Right there with you. I have this vague dream that one day, the tech will be there to automatically collate and reference all my stored data more easily, sort of like how I work with physical sources.
Even as I type this, though, it feels more and more like a pipe dream.
Minimal: Every page I visit grab headings (easy) / major themes (harder). Add these to a local searchable db. Type ahead interface showing summary info.
Bonus points - automatic summarization (GAN based perhaps?)
My Pipe dream...
I wonder what the actual quantity of unique text a human actually sees in their lifetime. Could this be easily stored? Like every word I ever read anytime?

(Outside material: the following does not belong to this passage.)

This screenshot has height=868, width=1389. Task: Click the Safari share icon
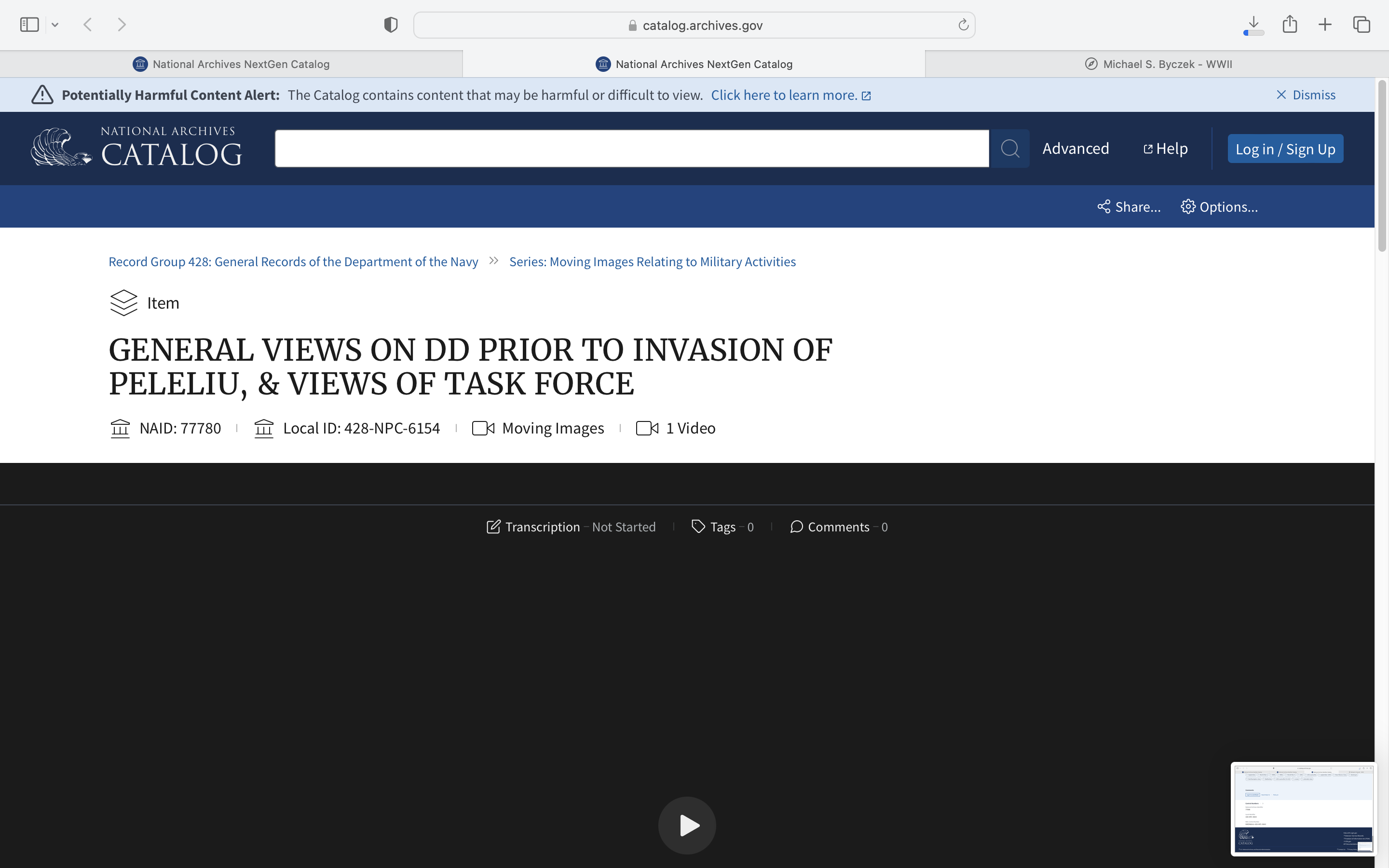tap(1290, 25)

Working with physical sources = being able to spread ten books out on a table and easily flip between sections in a tactile way (physical pages). That’s really what I mean. For some reason physical objects are much simpler to work with (for me) and opening ten windows (even on a giant screen) just doesn’t work for me the same way.

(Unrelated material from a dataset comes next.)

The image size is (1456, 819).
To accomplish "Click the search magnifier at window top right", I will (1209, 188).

The minimum useful version for me would be something that recognizes all media types AND allows commenting/notes in a standard format that links between them and is easily manageable.
In particular that would mean for me:
- read/highlight/notate/manage/organize functionality for epubs, PDFs.
- import physical books via ISBN and allow me to attach my notes there (ideally with a companion phone app that lets me scan/photograph relevant sections.
- photo library (ideally containing the aforementioned book pics while leaving them linked to the notes).
- multiple routes for surfacing old stuff.
But in all honesty: the reason I think it’s a pipe dream is because I’m fairly certain the limiting factor is being human, not the technology. Like I’m kind of hoping for a new paradigm for digesting media, but I also recognize that’s a pretty steep ask.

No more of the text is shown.